Overlord 2 ist aber finde ich etwas kampflastiger geworden als Teil 1 aber das macht wenig.
Vielleicht sehen wir in Overlord 3 ein paar gravierende Neuerungen mehr. Ich empfand aber Overlord schon irgendwie als Geheimtipp und nicht wirklich als ein “Hitspiel” ala Assassins Creed.
Preisfrage, Teil 1 oder doch lieber Teil 2?
Welchen Du spielen sollst? Fang doch mit dem ersten Teil an, den gibt es inzwischen schon billiger. Für den PC würde ich mir natürlich Overlord: Raising Hell (inlusive AddOn) und nicht die normale Edition holen.
Wenn würde ich mir das auf der 360 geben, die Steuerung scheint sehr darauf ausgelegt, was ich so gesehen habe (zudem bezweifle ich das meine PC Mühle Overlord annehmbar darstellen kann).
Die Frage ist, es ist ja zweimal das gleiche Spiel (mehr oder weniger). Welcher Teil ist denn insgesamt kurzweiliger (und kürzer)? Die Screenshots hier sehen schon teilweise sehr spannend aus (Riesenspinnenkampf). Und die Grundidee gefällt mir auch.
Angeblich soll sich die Wii-Version noch einen Tick besser Spielen (minus pissender Schergen).
@ Aulbath: Die Steuerung ist bei der PC-Version mit Abstand die beste. Bei der 360 bemängelten mehrere Reviewer die Steuerung als zu kompliziert/umständlich. Der erste Teil sollte eigentlich keinen halbwegs anständigen PC ins Schwitzen bringen. Bezüglich Kurzweil und Spieldauer nehmen sich beide Teile eigentlich nichts.
@ Ben: Die Wii-Version ist aber auch gameplay-mäßig deutlich vereinfacht worden, soweit ich das den Reviews entnommen habe. Außerdem sollte man sich als Wii-Besitzer zunächst mal unbedingt die Neuauflage von Pikmin 2 kaufen, denn an die kommt kein Overlord-Teil wirklich heran.

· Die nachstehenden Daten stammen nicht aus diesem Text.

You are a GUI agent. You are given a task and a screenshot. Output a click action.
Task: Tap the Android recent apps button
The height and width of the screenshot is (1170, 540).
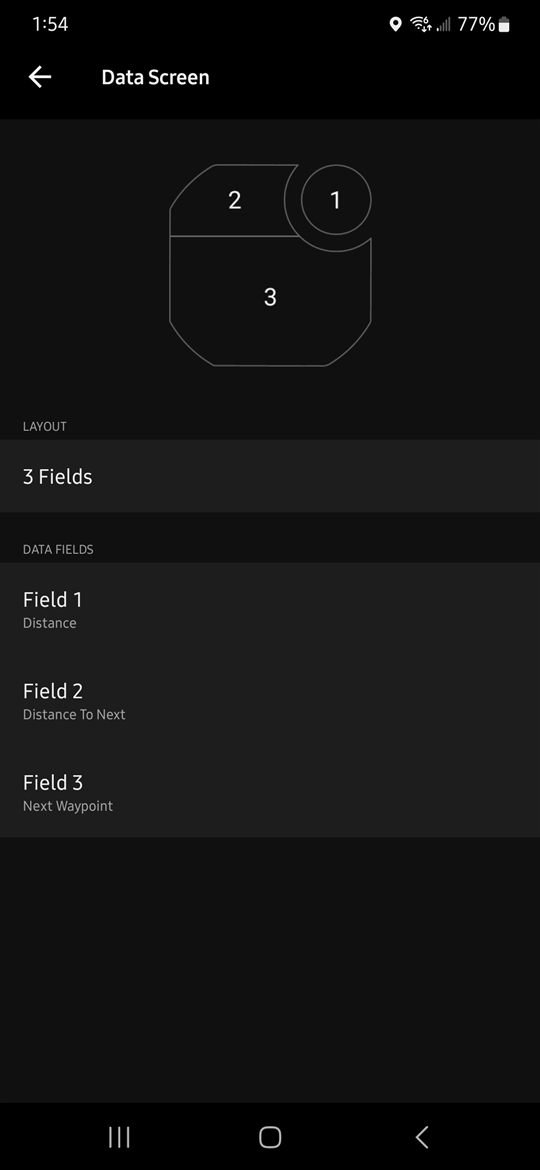(x=119, y=1137)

Ich wollte Teil1 wirklich mögen aber irgendwie hatte ich nach 15 Minuten rumlaufen und wahllos quatschen plötzlich 10 Side Quests an der Backe und keine Map um deren “Locations” zu bestimmen. Ist das in Teil 2 besser geworden?
Teil 2 hat eine Übersichtskarte mit allen (bisher entdeckten) Portalen im Lande und eine ordentliche Minimap. Genau wie schon Teil 1… ;)
Wii Version: Unglaublich einfach, durchgezockt, ohne einmal auch nur annähernd zu sterben. Steuerung super. Grafik für Wii auch. Ansonsten, aber das ist ja beinahe üblich mittlerweile, viel zu kurz.